Approximately 10% of Ph-Like patients have ABL class gene fusions, which include the FIP1L1::PDGFRA rearrangement. We report a case of a pediatric patient with Ph-like B-lymphoblastic leukemia (B-LL) with a FIP1L1::PDGFRA fusion and their treatment course using a combination of chemotherapy and targeted therapy with imatinib. A 10-year-old female presented with lethargy, palpitations, and fevers. She had pancytopenia, no eosinophilia, and flow cytometry consistent with B-LL. FISH identified a CHIC2 deletion, suggestive of FIP1L1::PDGFRA fusion, confirmed on next-generation RNA sequencing.
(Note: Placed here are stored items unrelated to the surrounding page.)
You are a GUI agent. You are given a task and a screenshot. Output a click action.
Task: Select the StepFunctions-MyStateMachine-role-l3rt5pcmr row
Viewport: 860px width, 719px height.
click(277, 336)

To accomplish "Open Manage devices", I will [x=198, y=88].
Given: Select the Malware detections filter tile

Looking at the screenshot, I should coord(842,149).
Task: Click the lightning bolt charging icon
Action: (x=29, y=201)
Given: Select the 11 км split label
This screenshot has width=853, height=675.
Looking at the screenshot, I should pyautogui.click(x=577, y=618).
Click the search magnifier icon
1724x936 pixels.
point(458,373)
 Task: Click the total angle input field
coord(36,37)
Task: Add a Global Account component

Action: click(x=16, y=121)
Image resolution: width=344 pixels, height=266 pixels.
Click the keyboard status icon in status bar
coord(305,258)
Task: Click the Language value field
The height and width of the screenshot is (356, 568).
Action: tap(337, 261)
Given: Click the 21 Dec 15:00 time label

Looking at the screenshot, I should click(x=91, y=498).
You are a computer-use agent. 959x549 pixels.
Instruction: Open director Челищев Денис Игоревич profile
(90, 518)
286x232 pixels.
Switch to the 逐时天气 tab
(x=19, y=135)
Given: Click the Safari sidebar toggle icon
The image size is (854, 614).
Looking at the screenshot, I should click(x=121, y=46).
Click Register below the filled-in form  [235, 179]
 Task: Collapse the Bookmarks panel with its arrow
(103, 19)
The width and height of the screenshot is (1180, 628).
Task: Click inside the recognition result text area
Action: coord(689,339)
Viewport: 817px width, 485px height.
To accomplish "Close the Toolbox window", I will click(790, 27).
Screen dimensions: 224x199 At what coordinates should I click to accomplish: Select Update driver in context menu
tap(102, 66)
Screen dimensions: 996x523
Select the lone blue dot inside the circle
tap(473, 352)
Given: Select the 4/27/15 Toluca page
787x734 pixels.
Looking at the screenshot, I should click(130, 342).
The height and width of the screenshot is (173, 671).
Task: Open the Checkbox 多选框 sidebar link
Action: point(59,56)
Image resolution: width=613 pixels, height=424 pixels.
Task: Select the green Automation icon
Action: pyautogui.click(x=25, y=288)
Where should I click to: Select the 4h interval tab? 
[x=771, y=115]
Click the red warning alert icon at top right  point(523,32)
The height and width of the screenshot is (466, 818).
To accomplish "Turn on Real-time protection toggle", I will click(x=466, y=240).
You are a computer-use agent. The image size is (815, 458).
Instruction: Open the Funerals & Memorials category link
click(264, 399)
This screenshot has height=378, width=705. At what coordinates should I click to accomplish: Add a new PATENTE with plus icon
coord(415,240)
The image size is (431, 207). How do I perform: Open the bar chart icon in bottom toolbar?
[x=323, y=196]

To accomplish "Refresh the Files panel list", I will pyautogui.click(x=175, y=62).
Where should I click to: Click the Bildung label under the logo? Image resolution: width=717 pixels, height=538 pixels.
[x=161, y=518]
The patient commenced targeted therapy with imatinib, which she continued until completion of standard chemotherapy per COG AALL1732. She remains in remission 6 months post-completion of therapy. B-ALL with a FIP1L1::PDGFRA fusion is extremely rare, particularly in pediatrics. FIP1L1::PDGFRA rearrangements can be difficult to detect on routine testing and may not always be seen in association with eosinophilia. Identification of FIP1L1::PDGFRA rearrangements is important as they enable treatment with a tyrosine kinase inhibitor, which has significantly improved the overall prognosis for PDGFRA-rearranged neoplasms. Prospective studies assessing imatinib dosage, duration, and long-term safety are warranted in this cohort.